### Extract to read
+++

A Few Tips for 2010 for Golf Journos Turned Bloggers from a Blogger
If you were to talk to any reporter in the golf world and ask for their candid assessment of the golf journalism game, the answers would be grim. For all of the excitement around evolving technologies and content delivery methods, the reality is that there are fewer writers in the game with full-time gigs than there have been in decades. The decline of printed media, the consolidation of media outlets, and - most recently - a very down economy have contributed to a disheartening number of pink slips for the journos of our game.
For the most part, these writers are still hoping to work at their craft and do so in the sport. While a select few are able to negotiate new gigs - either part-time or full-time - most are left with few options. An increasinly popular trend among this collection of writers is to start their own website. Effectively, they're trying to create their own media outlet in much the same vein as a blog.
They'll tell you that they aren't bloggers, they're journalists goshdarnit. For all intents and purposes, though, they're writers. I feel that bloggers can really impart some wisdom on this crop of writers in helping them do what most independent sites are unable to do - make money. If you'll allow me, I'll dispense that advice after the jump. (And I hope you will add to it in the comments section.)
Post often. So far, it seems like most are delivering content as though they're still writing for a newspaper or magazine. A few times per week at most, new content is out the door at these sites. Research and my own experience suggest that frequent solid posting is the best method to build a brand and a following. On average, Waggle Room produces anywhere between 20 and 30 posts per week. 80% of those come from me. Put out articles, videos, photos, and link dumps, and often. People need a reason to come back everyday.
Be bold. It seems like a rudimentary point to make, but many a writer are not willing to take risks, do serious research, or engage in a little muckraking. A name is established when a site has something that no other site has. In Waggle Room, I hope that people see a wide variety of topics, forms of reporting, and stuff that cannot be found elsewhere. With an engaging, unique mix, a person-driven website can succeed.
(To that same end, bloggers should be willing to take chances. Apply for that credential. Email that rep. Don't be afraid to stick your neck out and your chest at the same time. With a polite ask and professionalism, it is surprising what can be accomplished.)

+++

### Aim of the exercise
According to the golf blogging tips, how many posts per week does Waggle Room produce on average? The material after this point is separate from the golf blogging tips and unrelated to them.

### Raw data
+++

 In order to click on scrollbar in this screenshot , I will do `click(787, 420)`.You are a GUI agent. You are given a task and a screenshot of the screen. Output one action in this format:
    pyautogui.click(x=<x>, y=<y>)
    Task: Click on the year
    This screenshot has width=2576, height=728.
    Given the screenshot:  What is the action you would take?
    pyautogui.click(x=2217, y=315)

+++

### Solution for this problem
Between 20 and 30 posts per week.